*What the exercise asks*:
Please return every line of the items below that contains the word "icon".

*Input rows*:

-*-

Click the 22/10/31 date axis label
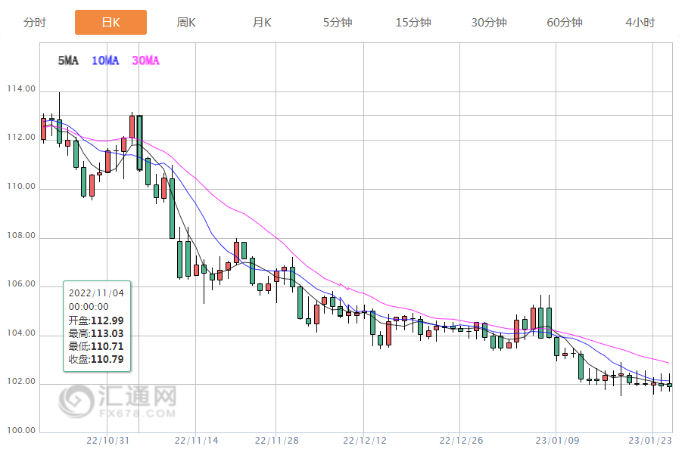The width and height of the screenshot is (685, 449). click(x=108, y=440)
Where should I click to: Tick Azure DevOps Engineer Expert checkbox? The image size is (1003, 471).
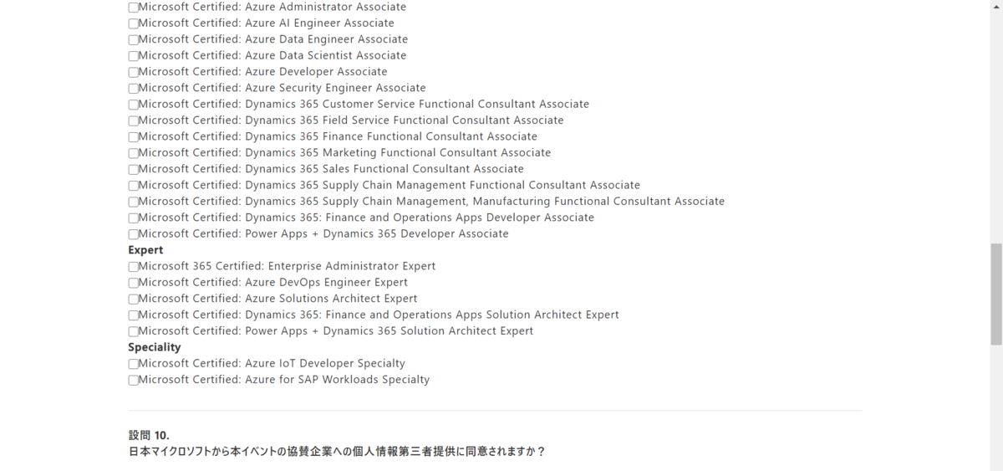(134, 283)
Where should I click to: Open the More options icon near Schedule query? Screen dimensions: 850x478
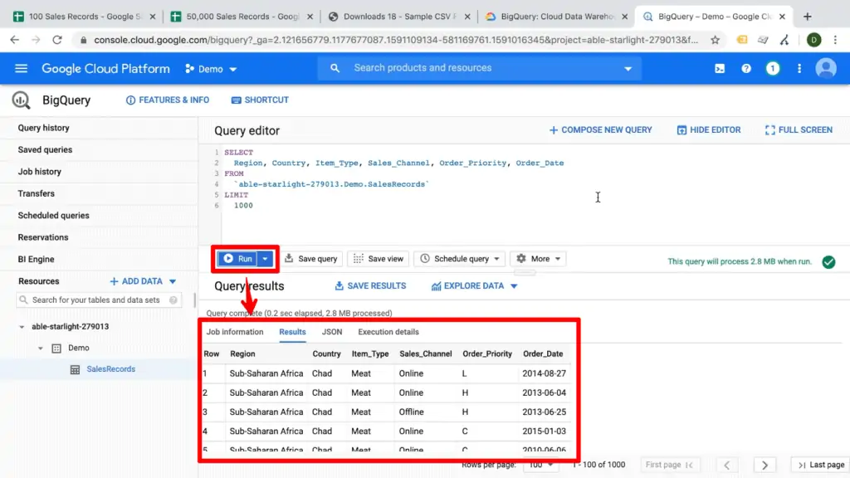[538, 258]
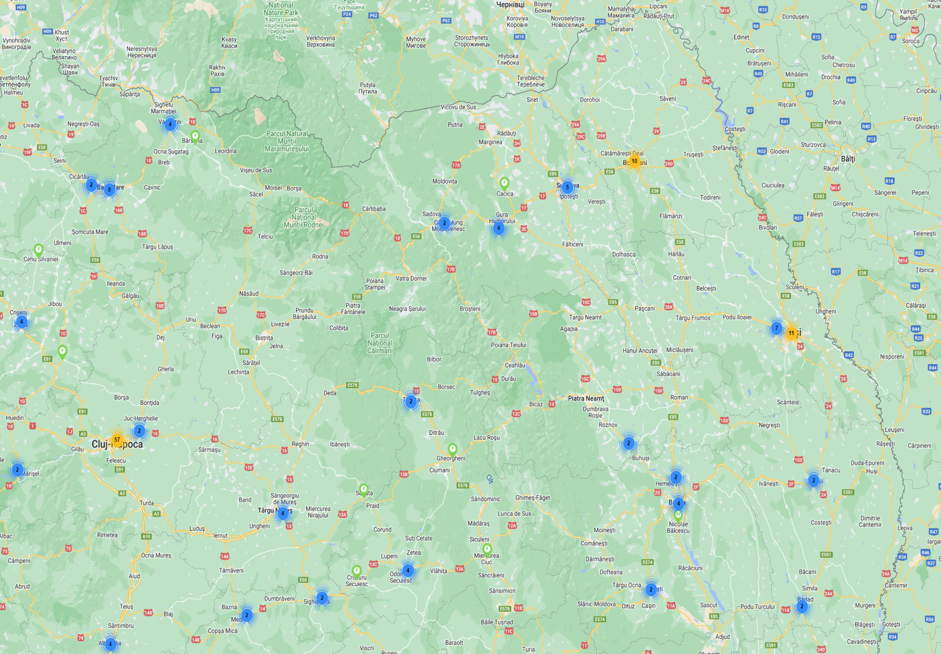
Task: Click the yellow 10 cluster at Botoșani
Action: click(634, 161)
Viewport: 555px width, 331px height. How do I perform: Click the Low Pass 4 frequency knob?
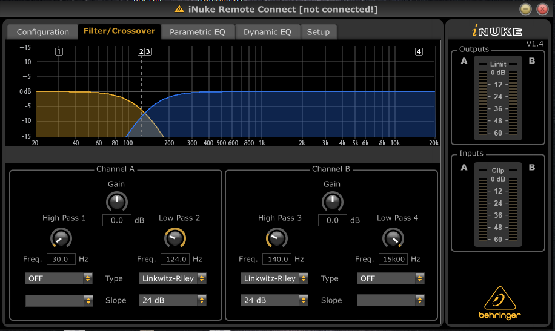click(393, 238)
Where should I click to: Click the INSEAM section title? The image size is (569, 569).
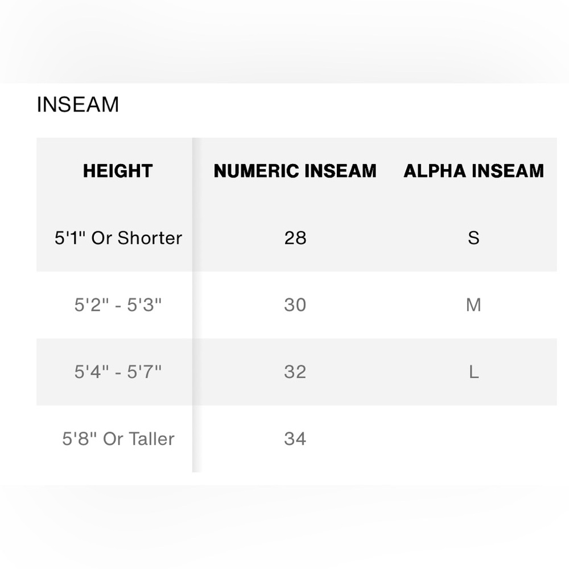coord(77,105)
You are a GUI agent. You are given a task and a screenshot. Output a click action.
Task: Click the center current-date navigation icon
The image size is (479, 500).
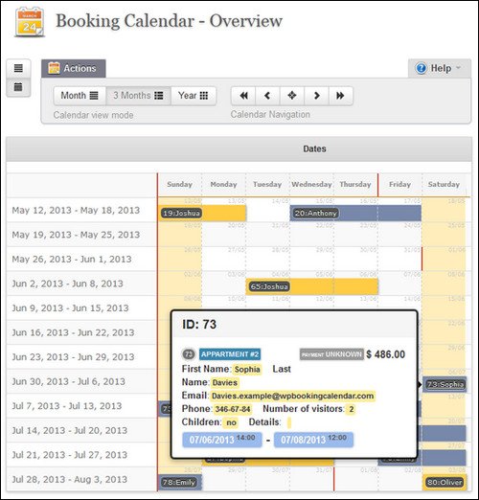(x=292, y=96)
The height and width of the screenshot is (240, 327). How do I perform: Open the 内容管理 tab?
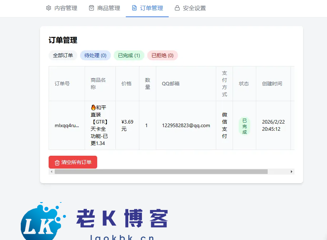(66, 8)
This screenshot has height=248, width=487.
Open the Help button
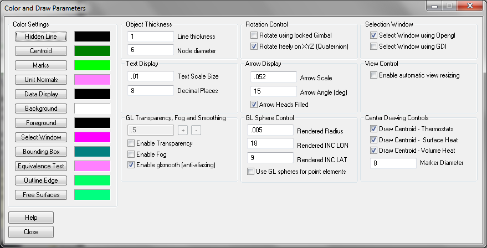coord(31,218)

-*-

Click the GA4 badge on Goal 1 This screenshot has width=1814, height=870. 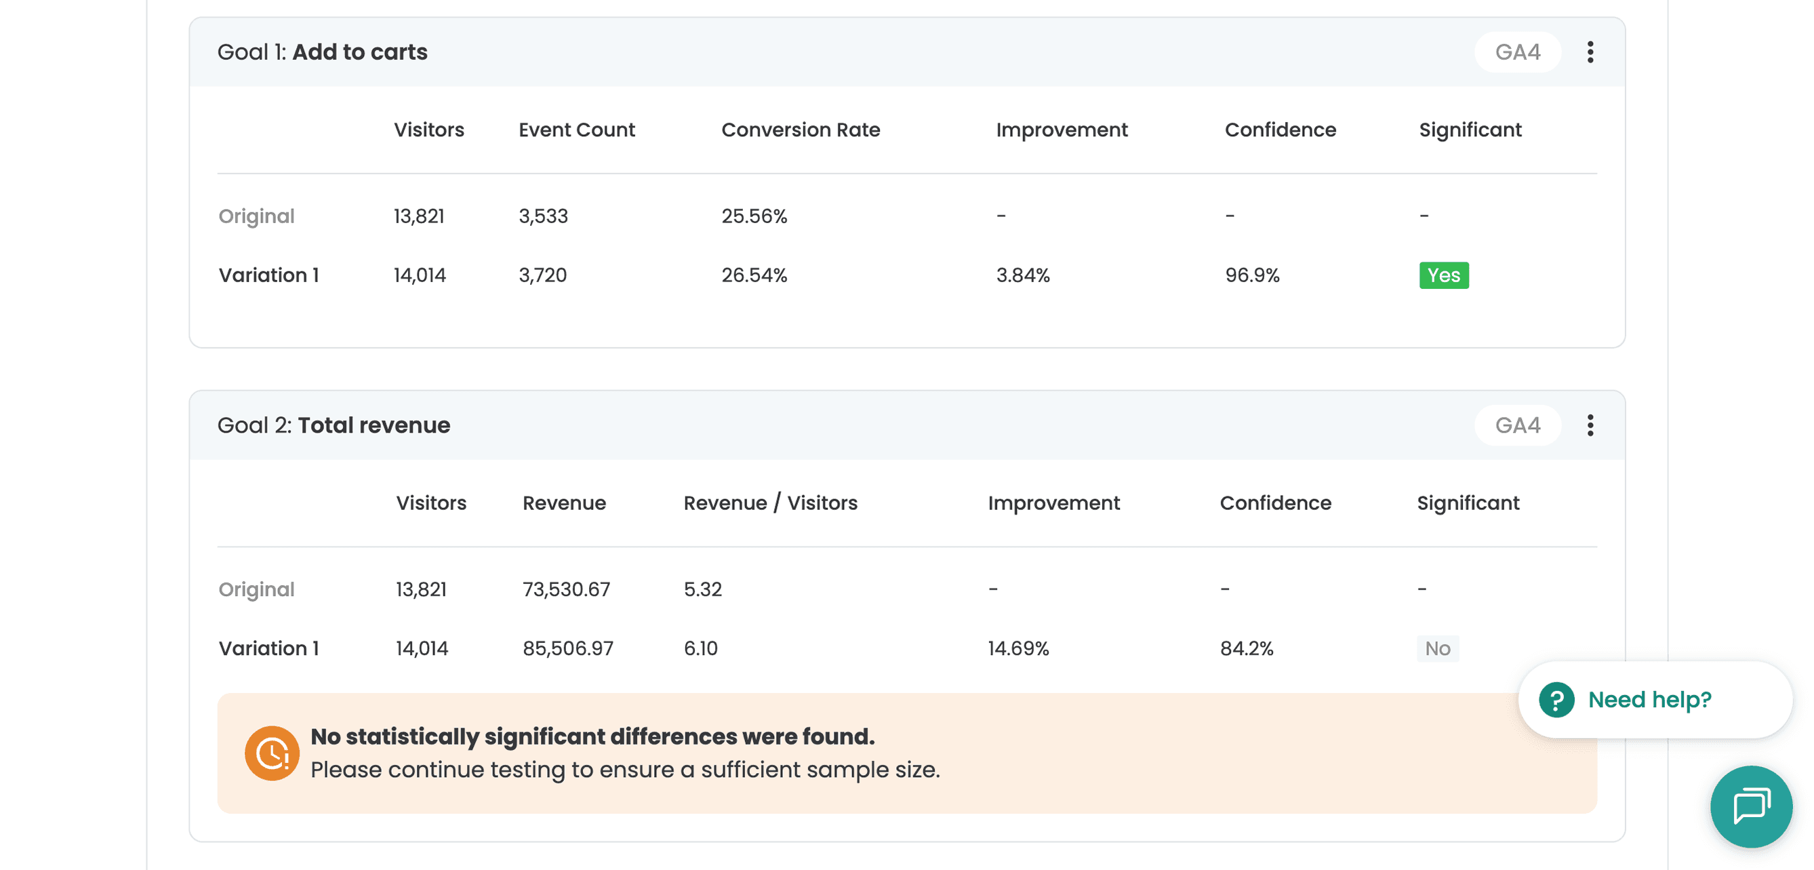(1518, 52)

-*-

*The answer*:
Where should I click to: Open the More options icon near Schedule query? Screen dimensions: 850x478
Task: Click the center current-date navigation icon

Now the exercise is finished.